PCC supports Home Secretary’s campaign that says ‘Enough’ to violence against women and girls

PCC Mark Shelford is supporting the Home Secretary’s ambitious new, multi-year national communications campaign which says ‘Enough’ to violence against women and girls.

Delivering on a key commitment of the Tackling Violence Against Women and Girls (VAWG) Strategy, the first phase of the campaign focuses on perpetrators and tackling abuse.   

The campaign was informed by the unprecedented 180,000 responses to the Call for Evidence last year. This multi-year campaign will also include education for young people about healthy relationships and consent, and ensure victims can recognise abuse and seek support.    

It has been developed with an advisory group comprising over 30 voluntary sector organisations, survivors and academics who have given their expert insight. The latest findings in behavioural science have also been used, including the role of peers and wider society in influencing people’s actions, and the importance of providing simple, clear options to overcome the barriers people can have to challenging abuse.   

Alongside advertising, a new website provides more information on the steps people can take to safely challenge violence against women and girls, guidance for victims of these crimes and advice for perpetrators who recognise their behaviour needs to change.   

It comes as the Home Secretary, National Police Chiefs’ Council and College of Policing (HMICFRS) confirm that they are accepting and implementing all of the recommendations made by HMICFRS in their violence against women and girls’ inspection. The inspection, commissioned by the Home Secretary last year, recommends:   

  • Appointing a full-time VAWG National Policing Lead to co-ordinate and improve the national policing response – which the Home Office supported, and DCC Maggie Blyth is now in post   
  • Adding VAWG to the Strategic Policing Requirement placing it on the same strategic footing as terrorism, serious organised crime and child sexual abuse   
  • New guidance to police forces on how to treat victims and to establish a single national survey on victim satisfaction   
  • Ensuring that progress is closely monitored, including violence against women and girls as a priority for the ministerially chaired crime and policing performance board 
  • Taking action to make sure different agencies, including the police, health and education, are working together effectively to tackle violence against women and girls, including considering whether any new duties should be introduced. The Government recently made it clear in the Police, Crime, Sentencing and Courts Bill that local areas can consider domestic abuse and sexual offences for the purposes of the new serious violence duty.     

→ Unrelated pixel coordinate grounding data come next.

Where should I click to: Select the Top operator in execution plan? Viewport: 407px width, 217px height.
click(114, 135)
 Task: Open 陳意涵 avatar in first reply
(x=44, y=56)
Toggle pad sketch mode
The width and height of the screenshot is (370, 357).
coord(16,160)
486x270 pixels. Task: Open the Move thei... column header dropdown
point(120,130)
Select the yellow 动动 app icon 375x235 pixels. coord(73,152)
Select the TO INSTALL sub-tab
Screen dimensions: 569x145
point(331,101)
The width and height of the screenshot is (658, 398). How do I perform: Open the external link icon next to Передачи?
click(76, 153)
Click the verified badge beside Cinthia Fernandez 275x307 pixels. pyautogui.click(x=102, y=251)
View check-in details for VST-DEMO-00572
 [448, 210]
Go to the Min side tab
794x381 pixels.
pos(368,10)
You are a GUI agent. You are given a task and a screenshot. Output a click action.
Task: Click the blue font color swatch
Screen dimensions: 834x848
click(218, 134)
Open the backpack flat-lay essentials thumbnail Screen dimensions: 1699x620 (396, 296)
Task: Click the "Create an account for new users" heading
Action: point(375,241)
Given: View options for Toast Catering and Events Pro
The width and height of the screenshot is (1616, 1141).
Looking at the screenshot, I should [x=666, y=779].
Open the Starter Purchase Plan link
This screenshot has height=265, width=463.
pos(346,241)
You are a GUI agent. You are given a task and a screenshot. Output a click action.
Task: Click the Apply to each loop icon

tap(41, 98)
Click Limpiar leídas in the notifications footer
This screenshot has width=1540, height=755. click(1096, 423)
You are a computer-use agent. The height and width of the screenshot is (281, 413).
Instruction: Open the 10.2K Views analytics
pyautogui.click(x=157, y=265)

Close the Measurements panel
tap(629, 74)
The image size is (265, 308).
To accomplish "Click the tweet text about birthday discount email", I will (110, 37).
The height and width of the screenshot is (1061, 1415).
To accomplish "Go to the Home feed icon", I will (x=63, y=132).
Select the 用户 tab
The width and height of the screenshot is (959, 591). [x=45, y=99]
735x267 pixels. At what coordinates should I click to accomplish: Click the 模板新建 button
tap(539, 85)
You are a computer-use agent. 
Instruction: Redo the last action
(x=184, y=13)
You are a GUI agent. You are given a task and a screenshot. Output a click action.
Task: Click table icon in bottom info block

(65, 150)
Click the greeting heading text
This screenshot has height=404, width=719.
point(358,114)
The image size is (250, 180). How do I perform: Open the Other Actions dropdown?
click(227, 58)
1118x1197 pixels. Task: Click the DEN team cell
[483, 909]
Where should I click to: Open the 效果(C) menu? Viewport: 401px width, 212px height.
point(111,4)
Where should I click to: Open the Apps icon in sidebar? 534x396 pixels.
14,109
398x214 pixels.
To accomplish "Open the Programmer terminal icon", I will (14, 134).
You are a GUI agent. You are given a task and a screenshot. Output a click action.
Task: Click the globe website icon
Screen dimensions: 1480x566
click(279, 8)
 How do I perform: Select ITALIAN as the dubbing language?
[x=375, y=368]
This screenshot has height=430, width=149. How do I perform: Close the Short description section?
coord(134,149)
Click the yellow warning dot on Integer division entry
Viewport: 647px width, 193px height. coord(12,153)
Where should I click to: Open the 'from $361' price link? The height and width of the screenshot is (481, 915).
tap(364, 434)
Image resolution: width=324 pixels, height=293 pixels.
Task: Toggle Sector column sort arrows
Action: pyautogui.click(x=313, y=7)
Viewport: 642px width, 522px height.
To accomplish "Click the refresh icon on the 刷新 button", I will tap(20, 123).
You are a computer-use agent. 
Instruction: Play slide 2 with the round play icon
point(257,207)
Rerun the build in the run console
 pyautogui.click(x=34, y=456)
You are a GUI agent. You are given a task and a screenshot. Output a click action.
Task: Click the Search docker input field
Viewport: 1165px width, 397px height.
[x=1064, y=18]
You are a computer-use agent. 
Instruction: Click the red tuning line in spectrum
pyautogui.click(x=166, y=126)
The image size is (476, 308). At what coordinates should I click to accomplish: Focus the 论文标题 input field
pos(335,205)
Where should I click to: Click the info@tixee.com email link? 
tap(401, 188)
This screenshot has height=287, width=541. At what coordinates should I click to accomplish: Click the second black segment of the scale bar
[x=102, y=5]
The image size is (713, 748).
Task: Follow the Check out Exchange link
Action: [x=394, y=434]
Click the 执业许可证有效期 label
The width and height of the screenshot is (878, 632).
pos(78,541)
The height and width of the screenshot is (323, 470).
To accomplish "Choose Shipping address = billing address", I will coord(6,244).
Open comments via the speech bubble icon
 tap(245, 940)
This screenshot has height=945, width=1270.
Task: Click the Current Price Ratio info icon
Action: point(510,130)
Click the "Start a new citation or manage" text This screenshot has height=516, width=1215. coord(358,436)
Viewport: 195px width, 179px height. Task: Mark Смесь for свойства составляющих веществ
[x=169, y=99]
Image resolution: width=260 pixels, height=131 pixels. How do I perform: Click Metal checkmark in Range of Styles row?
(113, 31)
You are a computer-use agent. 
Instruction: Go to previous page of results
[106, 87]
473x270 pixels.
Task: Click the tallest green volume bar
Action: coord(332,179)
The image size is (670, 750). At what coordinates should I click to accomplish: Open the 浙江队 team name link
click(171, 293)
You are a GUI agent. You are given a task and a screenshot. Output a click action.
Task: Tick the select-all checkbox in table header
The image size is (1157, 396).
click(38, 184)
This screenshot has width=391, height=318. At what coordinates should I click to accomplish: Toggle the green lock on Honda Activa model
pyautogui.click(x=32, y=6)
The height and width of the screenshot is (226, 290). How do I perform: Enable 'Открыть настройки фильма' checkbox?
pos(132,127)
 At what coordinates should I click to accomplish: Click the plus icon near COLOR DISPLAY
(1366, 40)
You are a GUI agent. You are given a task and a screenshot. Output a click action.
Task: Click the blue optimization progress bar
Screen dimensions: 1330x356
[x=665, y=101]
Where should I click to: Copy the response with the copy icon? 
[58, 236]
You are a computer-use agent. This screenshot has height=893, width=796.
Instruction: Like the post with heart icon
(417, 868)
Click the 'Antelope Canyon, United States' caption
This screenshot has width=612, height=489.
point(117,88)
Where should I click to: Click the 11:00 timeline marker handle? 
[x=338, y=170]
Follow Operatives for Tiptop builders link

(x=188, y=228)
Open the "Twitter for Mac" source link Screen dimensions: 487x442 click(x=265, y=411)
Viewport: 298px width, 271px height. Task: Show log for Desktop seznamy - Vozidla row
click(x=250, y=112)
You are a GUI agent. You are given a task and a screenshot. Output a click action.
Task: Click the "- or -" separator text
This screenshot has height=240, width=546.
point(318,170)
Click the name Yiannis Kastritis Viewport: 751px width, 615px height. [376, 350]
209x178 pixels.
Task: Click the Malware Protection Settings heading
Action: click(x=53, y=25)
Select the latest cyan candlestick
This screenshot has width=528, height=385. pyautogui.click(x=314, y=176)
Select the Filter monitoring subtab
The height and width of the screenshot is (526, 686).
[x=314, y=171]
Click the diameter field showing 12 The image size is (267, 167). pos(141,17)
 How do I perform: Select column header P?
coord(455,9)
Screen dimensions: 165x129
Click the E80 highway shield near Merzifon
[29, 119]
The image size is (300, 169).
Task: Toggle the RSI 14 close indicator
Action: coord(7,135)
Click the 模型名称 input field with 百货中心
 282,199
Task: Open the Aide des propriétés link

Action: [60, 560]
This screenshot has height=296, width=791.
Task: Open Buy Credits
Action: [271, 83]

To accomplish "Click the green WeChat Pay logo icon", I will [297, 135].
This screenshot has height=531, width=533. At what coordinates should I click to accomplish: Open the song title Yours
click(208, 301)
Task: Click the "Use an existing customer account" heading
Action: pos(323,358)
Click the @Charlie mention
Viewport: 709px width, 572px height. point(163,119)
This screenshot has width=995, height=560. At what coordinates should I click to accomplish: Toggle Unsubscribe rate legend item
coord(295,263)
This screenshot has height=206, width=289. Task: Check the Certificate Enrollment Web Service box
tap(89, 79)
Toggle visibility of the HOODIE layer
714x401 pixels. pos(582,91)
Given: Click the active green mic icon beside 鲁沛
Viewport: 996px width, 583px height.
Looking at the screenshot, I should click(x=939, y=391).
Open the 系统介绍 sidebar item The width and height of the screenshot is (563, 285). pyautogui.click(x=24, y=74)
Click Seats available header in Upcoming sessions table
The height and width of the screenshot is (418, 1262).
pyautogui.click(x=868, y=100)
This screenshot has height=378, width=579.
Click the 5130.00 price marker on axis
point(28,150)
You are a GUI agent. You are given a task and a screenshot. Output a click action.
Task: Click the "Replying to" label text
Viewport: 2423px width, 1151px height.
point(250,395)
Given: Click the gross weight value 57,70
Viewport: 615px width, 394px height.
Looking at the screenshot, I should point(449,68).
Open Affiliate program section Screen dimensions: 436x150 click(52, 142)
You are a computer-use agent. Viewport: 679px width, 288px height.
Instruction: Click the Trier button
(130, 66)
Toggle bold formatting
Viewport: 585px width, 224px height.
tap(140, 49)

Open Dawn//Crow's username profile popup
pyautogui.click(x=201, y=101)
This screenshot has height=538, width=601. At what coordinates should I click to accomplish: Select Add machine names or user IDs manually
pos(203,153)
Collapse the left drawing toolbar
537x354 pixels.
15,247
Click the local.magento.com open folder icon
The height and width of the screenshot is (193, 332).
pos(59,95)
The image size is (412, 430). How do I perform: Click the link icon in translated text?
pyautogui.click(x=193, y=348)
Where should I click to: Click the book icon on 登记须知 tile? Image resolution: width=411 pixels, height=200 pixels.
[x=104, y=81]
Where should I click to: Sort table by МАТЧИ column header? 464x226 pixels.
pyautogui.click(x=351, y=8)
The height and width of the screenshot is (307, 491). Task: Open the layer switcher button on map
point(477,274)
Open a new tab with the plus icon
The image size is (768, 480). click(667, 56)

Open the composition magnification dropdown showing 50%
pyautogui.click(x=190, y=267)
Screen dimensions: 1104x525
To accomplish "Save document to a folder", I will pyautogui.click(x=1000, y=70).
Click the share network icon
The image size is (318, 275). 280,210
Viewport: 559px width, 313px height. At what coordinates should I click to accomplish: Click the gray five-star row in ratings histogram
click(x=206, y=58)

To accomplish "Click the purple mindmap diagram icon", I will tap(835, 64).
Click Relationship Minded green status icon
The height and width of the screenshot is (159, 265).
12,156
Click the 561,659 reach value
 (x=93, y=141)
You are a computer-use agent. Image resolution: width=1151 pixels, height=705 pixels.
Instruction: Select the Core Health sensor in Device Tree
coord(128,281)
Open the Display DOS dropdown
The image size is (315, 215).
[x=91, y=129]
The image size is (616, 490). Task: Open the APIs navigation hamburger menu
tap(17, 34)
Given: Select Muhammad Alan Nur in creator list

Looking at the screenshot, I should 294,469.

“I am extremely supportive of this new national campaign that focuses on tackling violence against women and girls. We need to put the onus back on the offender rather than the victim, and actively challenge the perpetrator’s behaviour. It is no longer acceptable to place responsibility on women and girls.”

PCC Mark Shelford

Home Secretary Priti Patel said: “For too long, the responsibility of keeping safe has been placed on the shoulders of women and girls. This campaign says enough, and recognises it is on all of us to demand major societal change. Everyone has a stake in this. 

“Our new campaign shows that everyone can play a role in challenging abuse and making our country a safer place. By accepting all of the recommendations in the HMICFRS report I commissioned last year, the Government and the police are doubling down to support victims and survivors and punish perpetrators.”